SAÚDE

Valorização do corpo provoca crescimento de academias em Bauru

Por Tisa Moraes | da Redação
| Tempo de leitura: 3 min
Unsplash/Divulgação
Bauru vive uma explosão no mercado de academias
Bauru vive uma explosão no mercado de academias

Bauru vive uma explosão no mercado de academias. Somente 2025, 43 estabelecimentos foram inaugurados na cidade, uma média de um empreendimento a cada semana. O número representa quase o dobro do registrado em todo o ano passado (22) e quase três vezes o contabilizado em 2021 (16).

A alta acompanha uma transformação cultural liderada pela geração Z, formada por jovens nascidos entre 1995 e 2010, que têm no cuidado com o corpo um novo símbolo de status. Se, entre os millennials, cabia trocar a noite pelo dia em festas regadas a álcool, a rotina dos mais novos mostra outra lógica.

Dados do Relatório Covitel de 2023 revelam que só 8,1% dos jovens de 18 a 24 anos consomem bebidas alcoólicas três ou mais vezes por semana, índice inferior ao de faixas etárias mais velhas, de 45 a 64 anos. Outra pesquisa recente, da consultoria MindMiners, aponta que 55% deles não bebem, o maior percentual entre todos os grupos de idade.

O mercado tem reagido rapidamente. Segundo o Anuário da Cerveja 2025, a produção de cerveja sem álcool no Brasil cresceu 536,9% em 2024. Paralelamente, academias, clínicas de estética e lojas de suplementos ampliaram presença em cidades como Bauru. O fenômeno tem relação direta com a forma como a geração Z passou a enxergar o sucesso.

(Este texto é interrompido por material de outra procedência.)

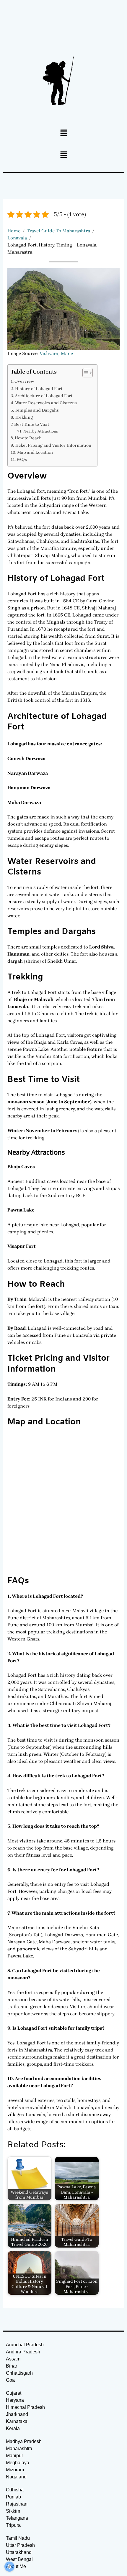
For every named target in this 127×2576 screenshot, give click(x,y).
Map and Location (35, 452)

Professora Jessica de Cássia Rossi (Foto: Arquivo Pessoal)

"Ela tem mais consciência sobre a importância de cuidar da saúde física e mental, até por ter passado por situações intensas como a pandemia de Covid-19 e instabilidades econômicas. Com muito acesso à informação, também é preocupada com alimentação saudável e sustentabilidade", afirma a professora da Unisagrado Jessica de Cássia Rossi, pesquisadora em comunicação e ciências sociais.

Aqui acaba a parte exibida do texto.